▸ Document text:

If I do decide to do it, I will tape off all the areas into a nice design and I think I will do it in a really light blue.


----------



## firecat1981

if you use krylon webbing spray it adds quite a bit of texture and like non-skid.


----------



## jrod0785

I was given a whole bottle of U.S. Paint Griptex (73013 Coarse Non-Skid Particles)....On the instructions, it says add 4 oz of Griptex to a gallon of Awlgrip...I am using gel coat....So does that same process still apply??? I am also wanting to tent the white gel coat with a blue to make it come out looking like a very light blue non skid...What do I need to use to get what I am trying to achieve? Thanks for any advice you guys can give me!!

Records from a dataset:
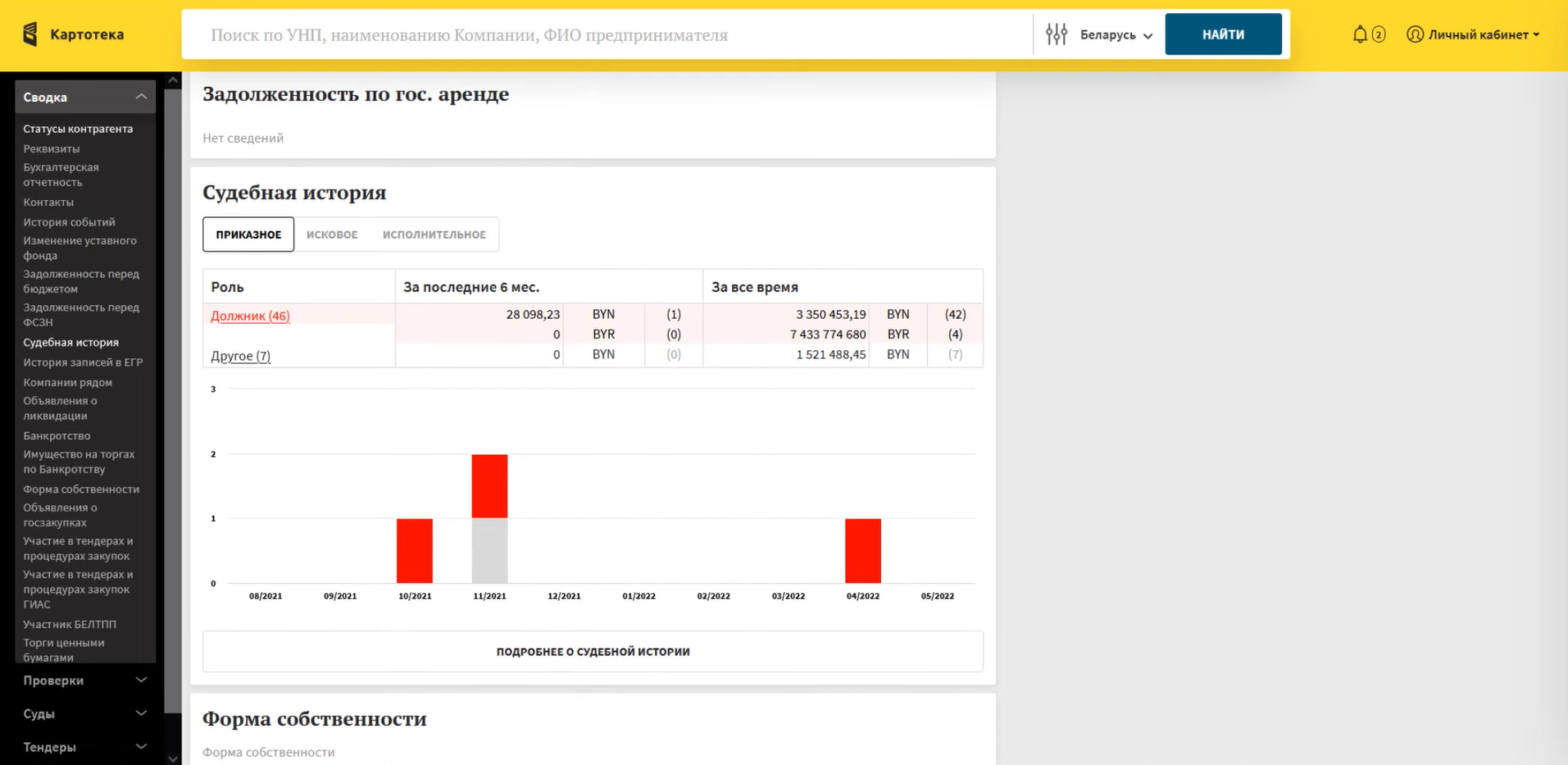
Task: Open notifications bell icon
Action: click(1360, 34)
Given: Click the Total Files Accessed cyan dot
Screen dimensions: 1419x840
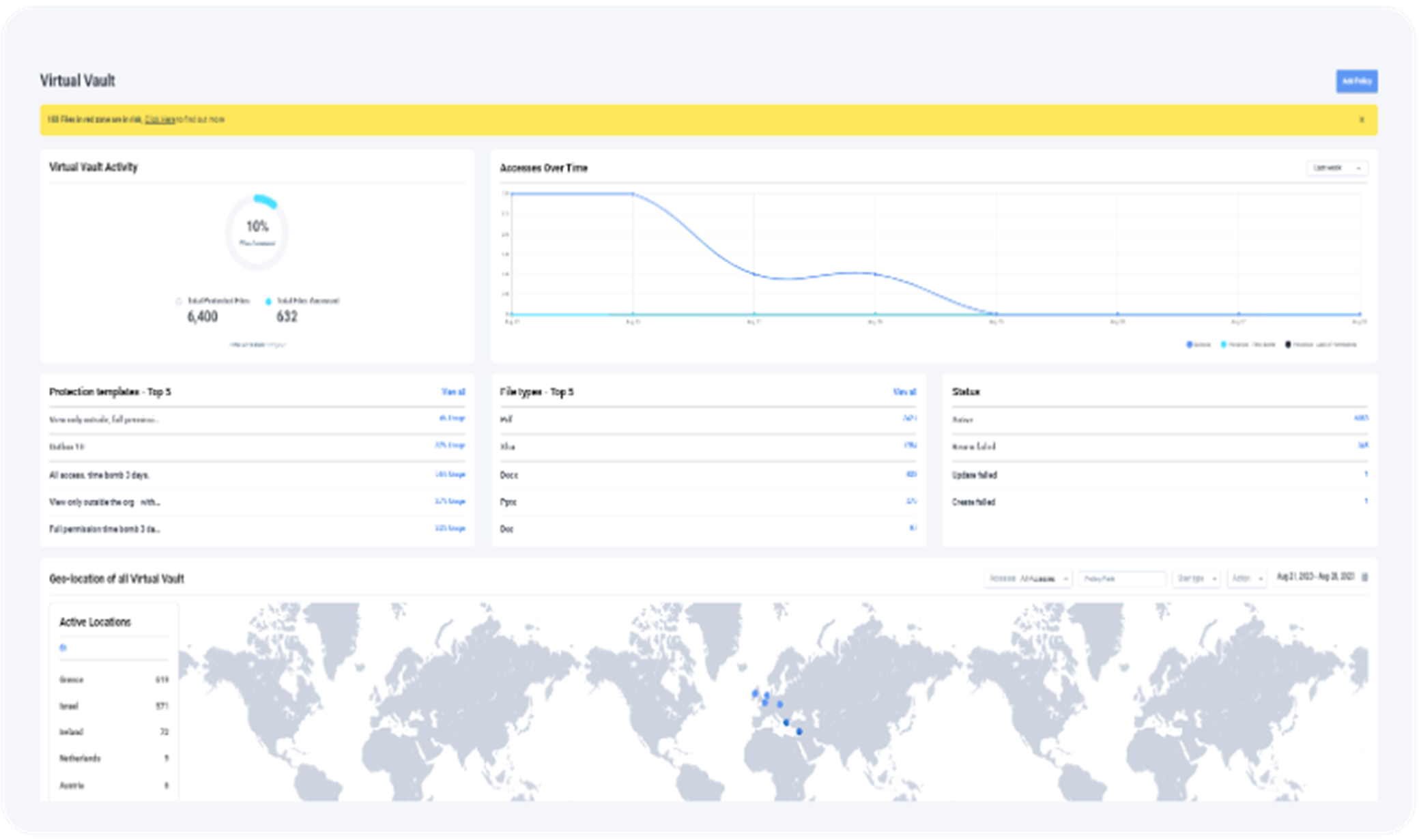Looking at the screenshot, I should pyautogui.click(x=268, y=301).

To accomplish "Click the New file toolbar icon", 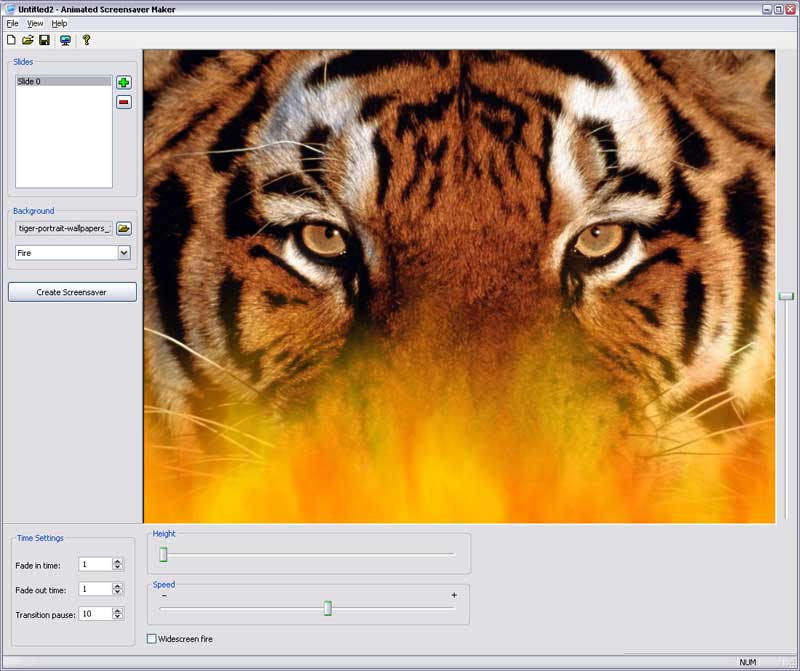I will pyautogui.click(x=11, y=40).
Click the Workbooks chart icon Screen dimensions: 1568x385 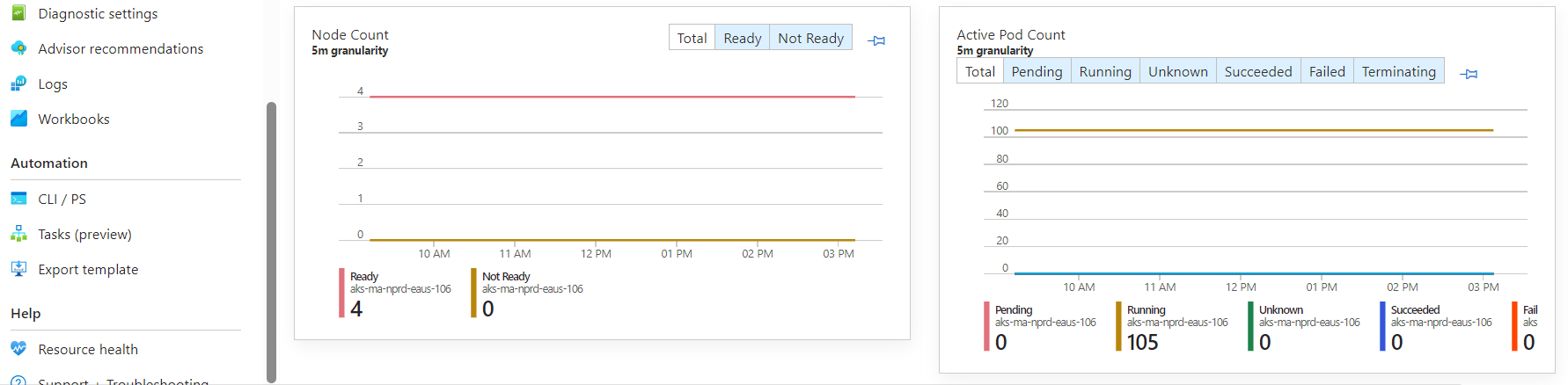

▸ Things to do:
A. In the forum thread about non-skid paint, how much Griptex do the instructions say to add to a gallon of Awlgrip?
B. Rewrite everything from "## firecat1981" down to "can give me!!" in the forum thread about non-skid paint, putting "epoxy" in place of "gel coat".
C. Supply the next part of the forum thread about non-skid paint, continuing from its last post.

▸ Answers for this exercise:
A. The instructions say to add 4 oz of Griptex to a gallon of Awlgrip.

B.
## firecat1981

if you use krylon webbing spray it adds quite a bit of texture and like non-skid.


----------



## jrod0785

I was given a whole bottle of U.S. Paint Griptex (73013 Coarse Non-Skid Particles)....On the instructions, it says add 4 oz of Griptex to a gallon of Awlgrip...I am using epoxy....So does that same process still apply??? I am also wanting to tent the white epoxy with a blue to make it come out looking like a very light blue non skid...What do I need to use to get what I am trying to achieve? Thanks for any advice you guys can give me!!

C.
----------



## DuckNut

Yes you can add the granules to the gelcoat- I am assuming that you are going to do one coat and then tape off the areas that you do not want non skid and then do another coat of the non skid... HOWEVER Brett's suggestion is better because if the granules are rubber and you walk on them they will compress and the gelcoat will break and in short order you will have an ugly job

You can go to a craft store and buy some blue pigment and add it to the gelcoat. It is not necessary to buy the blue you want...actually better to buy the cobalt blue for $1.89 and add 1 (one) drop at a time to get the color you want. A real light blue will probably only take 6-7 drops.


----------



## jrod0785

Here are a few pics of where I am with it now. Just got done putting the non-skid down. I am happy with the color it came out. It looks awesome!!! Now its time for the rigging process!!!!!


----------



## jrod0785

Forgot got one picture of it.


----------



## Salty_South

Looks great!


----------



## jrod0785

Thanks Salty!! Boy, am I glad to be done with the painting process!! Now I just need to purchase the console so I can start rigging it.


----------



## bostick29412

Looking good there.


----------



## jrod0785

Thanks man!! I am also going to have to buy me a new rub rail. I threw my old one away because it was a little dinged up and didnt think they cost that much. Damn was I wrong!! So if anybody has any good suggestions on where to get them from for a good price, let me know!!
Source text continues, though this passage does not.